Im Imshäuser Gespräch wird die Situation am Beispiel des Landkreises Hersfeld-Rotenburg besprochen werden

Flüchtlinge – wie die Aufnahme gelingen kann

Imshausen. Sie kommen aus Syrien, Eritrea, Afghanistan, Somalia und aus anderen Ländern. Viele, zum Teil durch Krieg, Verfolgung und Flucht schwer traumatisierte Flüchtlinge leben in unserer Nachbarschaft, mittlerweile viele von ihnen unter schwierigen Bedingungen in schnell vorbereiteten Aufnahmelagern oder in Zeltstädten. Trotz großer Aufnahme- und Hilfsbereitschaft wachsen Ängste und Besorgnis in der Bevölkerung, zum Teil auch angeheizt durch rechtspopulistische Hetzkampagnen.
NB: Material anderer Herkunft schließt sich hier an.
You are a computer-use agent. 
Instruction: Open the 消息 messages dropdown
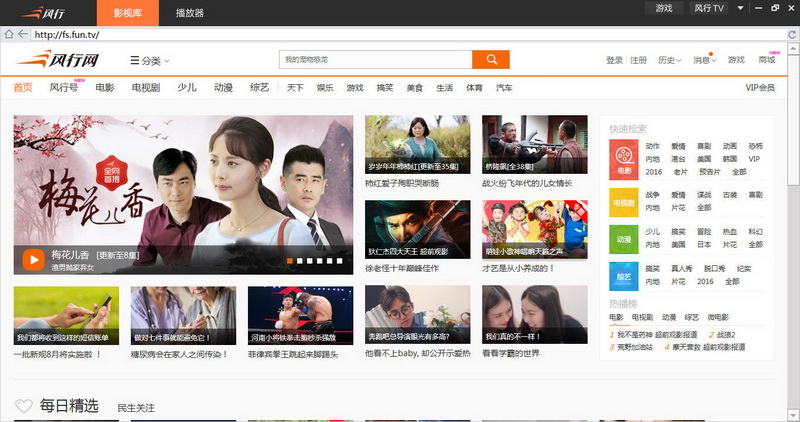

Wie kann es gelingen, die ankommenden Menschen in unseren Gemeinden aufzunehmen und sowohl den Flüchtlingen als auch der angestammten Bevölkerung gerecht zu werden? Am Beispiel unseres Landkreises Bad Hersfeld-Rotenburg soll im Imshäuser Gespräch, zu dem die Stiftung Adam von Trott am Freitag, 25. September, ab 19 Uhr ins Visser‘t Hooft-Haus einlädt, gezeigt werden, wie die Situation vor Ort derzeit ist.

Auch bei uns wird das Thema intensiv diskutiert, zum Teil müssen innerhalb kurzer Zeit Menschen bei uns untergebracht werden, was angesichts des bevorstehenden Winters bei Verantwortlichen und freiwillig Helfenden viel Kreativität und Flexibilität erfordert.

In Imshausen stehen dafür Antonia Rösner vom Fachdienst Migration des Landkreises, Gundula Pohl als Flüchtlingsberaterin des Zweckverbandes Diakonie, Kreishandwerksmeister Klaus Stöcker, Pfarrerin Melanie Hetzer aus Kirchheim und ehrenamtliche Mitarbeiter des Kirchheimer Unterstützungskreises als Gesprächspartner zur Verfügung.

Große Hilfsbereitschaft

Ebenso wie andernorts ist auch bei uns die Hilfsbereitschaft unter der Bevölkerung groß, vor allem da, wo die Kommunikation mit den Bürgern funktioniert. Ehrenamtliche Helfer engagieren sich, und die Kirchengemeinden beteiligen sich aktiv. In einem beispielhaften Projekt von Kreishandwerkerschaft und Landkreis wird jungen Flüchtlingen eine Ausbildungsperspektive im Bauhandwerk geboten. (red/ank)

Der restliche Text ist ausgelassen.